Gaia Worker

Gaia Worker

Scalability is one of the leading biggest issues around CI/CD and automation. Often, it is not trivial to scale pipelines horizontally whereas vertical scaling works until a specific point has been reached. Gaia Worker helps you to solve this problem by providing a remote worker functionality for your Gaia primary instance.

Gaia Workers allow you to dynamically add or remove remote workers to your primary Gaia instance and tag those differently. Once a worker has been registered at your primary Gaia instance, new pipeline runs will be automatically scheduled to your worker by matching pipeline tags and worker tags.

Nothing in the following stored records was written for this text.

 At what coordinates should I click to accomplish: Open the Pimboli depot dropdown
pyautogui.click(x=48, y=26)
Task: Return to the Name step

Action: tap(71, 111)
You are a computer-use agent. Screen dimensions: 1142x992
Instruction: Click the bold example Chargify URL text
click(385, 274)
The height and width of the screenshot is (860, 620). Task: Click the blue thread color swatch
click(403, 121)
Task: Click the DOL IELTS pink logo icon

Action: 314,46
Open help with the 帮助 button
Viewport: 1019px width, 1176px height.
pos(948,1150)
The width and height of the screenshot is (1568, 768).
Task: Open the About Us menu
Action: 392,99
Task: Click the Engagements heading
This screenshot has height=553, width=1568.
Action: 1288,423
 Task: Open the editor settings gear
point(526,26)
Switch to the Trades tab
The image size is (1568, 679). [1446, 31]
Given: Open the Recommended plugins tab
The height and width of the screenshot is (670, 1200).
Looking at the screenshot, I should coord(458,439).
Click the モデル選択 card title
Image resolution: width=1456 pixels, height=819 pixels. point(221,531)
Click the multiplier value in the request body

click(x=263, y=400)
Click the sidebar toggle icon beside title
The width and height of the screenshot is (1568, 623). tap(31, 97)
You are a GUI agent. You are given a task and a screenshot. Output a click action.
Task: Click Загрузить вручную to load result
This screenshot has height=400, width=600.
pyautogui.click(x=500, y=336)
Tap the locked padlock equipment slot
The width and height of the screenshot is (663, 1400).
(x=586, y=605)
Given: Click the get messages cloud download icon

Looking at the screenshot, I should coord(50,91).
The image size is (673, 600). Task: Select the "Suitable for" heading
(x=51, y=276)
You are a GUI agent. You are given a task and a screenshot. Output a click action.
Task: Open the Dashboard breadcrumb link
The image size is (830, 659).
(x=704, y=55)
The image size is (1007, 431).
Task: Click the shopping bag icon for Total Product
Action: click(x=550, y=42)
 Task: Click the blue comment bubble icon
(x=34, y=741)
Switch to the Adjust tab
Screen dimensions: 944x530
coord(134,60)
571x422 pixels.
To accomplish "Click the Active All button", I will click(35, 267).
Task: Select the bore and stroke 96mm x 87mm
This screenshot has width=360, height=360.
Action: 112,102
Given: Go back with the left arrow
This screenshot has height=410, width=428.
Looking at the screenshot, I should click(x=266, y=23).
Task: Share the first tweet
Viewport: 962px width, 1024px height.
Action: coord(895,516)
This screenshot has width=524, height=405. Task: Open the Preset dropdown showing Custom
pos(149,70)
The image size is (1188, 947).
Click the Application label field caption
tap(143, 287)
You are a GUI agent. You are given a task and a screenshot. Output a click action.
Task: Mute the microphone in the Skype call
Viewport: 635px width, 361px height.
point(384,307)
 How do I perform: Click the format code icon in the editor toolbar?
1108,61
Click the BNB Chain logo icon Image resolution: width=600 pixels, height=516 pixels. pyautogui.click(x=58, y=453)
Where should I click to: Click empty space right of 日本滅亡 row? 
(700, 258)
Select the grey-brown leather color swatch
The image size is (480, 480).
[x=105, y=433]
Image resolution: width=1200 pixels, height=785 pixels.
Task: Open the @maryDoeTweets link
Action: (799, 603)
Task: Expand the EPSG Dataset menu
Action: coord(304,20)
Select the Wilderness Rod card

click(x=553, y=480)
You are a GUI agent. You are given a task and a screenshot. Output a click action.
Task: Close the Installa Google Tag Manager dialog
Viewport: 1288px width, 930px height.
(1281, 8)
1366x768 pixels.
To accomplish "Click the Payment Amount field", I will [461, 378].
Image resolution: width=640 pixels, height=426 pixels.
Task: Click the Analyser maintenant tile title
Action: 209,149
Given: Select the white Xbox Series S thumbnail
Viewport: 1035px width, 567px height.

While your pipeline run is executed at the remote worker, all pipeline run information like current job status, log output and run status, is transferred in real-time to the primary Gaia instance and can be observed via the UI.

The scheduler from the primary Gaia instance automatically monitors and detects the status from remote workers. If a worker goes down or loses the connection to the primary Gaia instance, it will automatically be flagged as inactive and no further pipeline runs will be scheduled to this node till the node is active again. Additionally, the primary Gaia instance also monitors the capacity from all workers. If a worker is busy, the pipeline run will be scheduled to a different worker or, if all workers are busy, waits in the queue until the next worker has free capacity again.

Security information

On the initial startup of the Gaia primary instance, a random generated secret will be stored in the local Vault store. This secret can be obtained via the API and the UI (Settings -> Worker) by Gaia admins and should be used to register new workers at the primary instance. In case the secret has been leaked or intercepted, a Gaia admin can regenerate it via the API or the UI.

Once a worker has been registered at a Gaia primary instance, the primary instance generates a new pair of client certificates for this specific worker. That means, all further communication between the worker and the Gaia primary instance uses from that point mutual TLS, gRPC and a unique worker identifier which is validated on every request.

If a worker has been de-registered from the primary instance while the worker is still connected to the primary instance, the worker automatically removes its local pair of client certificates. The primary instance removes the worker from the registered worker table which implies that all further connection requests from this worker will be denied.